Davalı vekili cevap dilekçesinde; düğün gecesi müvekkili ile davacıya teslim edilen ziynet eşyalarının evdeki kasada muhafaza edildiğini, davalının iş seyahati nedeni ile evde bulunmadığı sırada evi terk eden davacının kasadaki ziynet eşyalarını da yanında götürdüğünü savunarak, davanın reddini istemiştir.
Mahkemece; “ …Yargıtayında birçok kararında kabul ettiği üzere hayatın olağan akışına göre bu tür ziynet ve takılan paranın kadının üzerinde olduğunun kabulü gerekir. Bu tür eşyalar kolaylıkla saklanabilen, taşınabilen, götürülebilen eşyalardandır. Dolayısı ile davacı yanın bu eşyalara diğer tarafın el koyduğunu, elinden rızası olmadan aldığını ispatlaması gerekir. Bir kısım tanıkların bu yöndeki ifadeleri somut görgüye dayalı olmayıp davacı ya da başkalarından duyuma ilişkindir.Yine bir kısım tanık beyanlarına göre ziynetlerin müşterek hanede kasaya konduğu, davacının davalı eşi evde olmadığı, iş gezisinde olduğu bir sırada evden ayrıldığı, davalı iş gezisinden döndüğünde arkadaşı olan tanık Erkan ile kasaya bakıldığı ve boş olduğunun anlaşıldığı hususu tespit edilmiştir. Bu hali ile davacının davasını ispatlayamadığı…” gerekçesiyle davanın reddine karar verilmiştir.
Hüküm, davacı vekili tarafından temyiz edilmiş; dairemizin 18.06.2015 günlü ve 2014/18146 E. 2015/11335 K. sayılı ilamıyla hükmün onanması üzerine, davacı vekili bu defa kararın düzeltilmesini istemiştir.
Uyuşmazlık, davalı eşte kaldığı ileri sürülen ziynet eşyalarının iadesi istemine ilişkindir.
# # # #
* [Amaç 1]:
Belge metnine göre aşağıdaki soruları yanıtlayın.
(a) Davalı vekiline göre ziynet eşyaları evde nerede muhafaza edilmiştir?
(b) Tanık beyanlarına göre davalı iş gezisinden döndüğünde kasaya kiminle bakılmıştır?
(c) Hükmü onayan daire ilamı hangi tarihlidir?
* [Amaç 2]: Belge metnindeki bir bölümü harfi harfine yeniden yazın. "Hüküm, davacı vekili" sözlerinin geçtiği yerden başlayın, "iadesi istemine ilişkindir." sözlerinden sonra bitirin.

* [Veri Bölümü]:
# # # #
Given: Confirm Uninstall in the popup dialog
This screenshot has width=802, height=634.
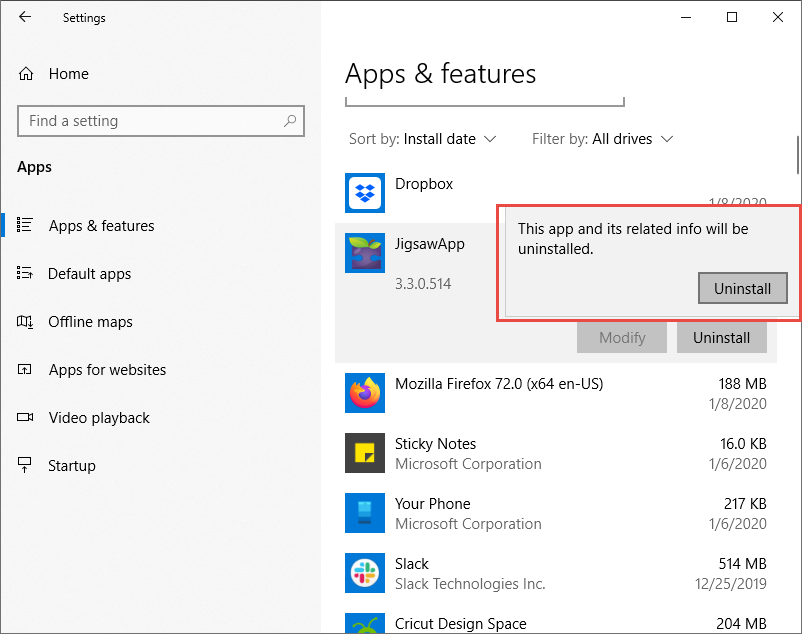Looking at the screenshot, I should coord(742,288).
# # # #
* [Yanıt 1]:
(a) Evdeki kasada.
(b) Arkadaşı olan tanık Erkan ile.
(c) 18.06.2015.

* [Yanıt 2]:
Hüküm, davacı vekili tarafından temyiz edilmiş; dairemizin 18.06.2015 günlü ve 2014/18146 E. 2015/11335 K. sayılı ilamıyla hükmün onanması üzerine, davacı vekili bu defa kararın düzeltilmesini istemiştir.
Uyuşmazlık, davalı eşte kaldığı ileri sürülen ziynet eşyalarının iadesi istemine ilişkindir.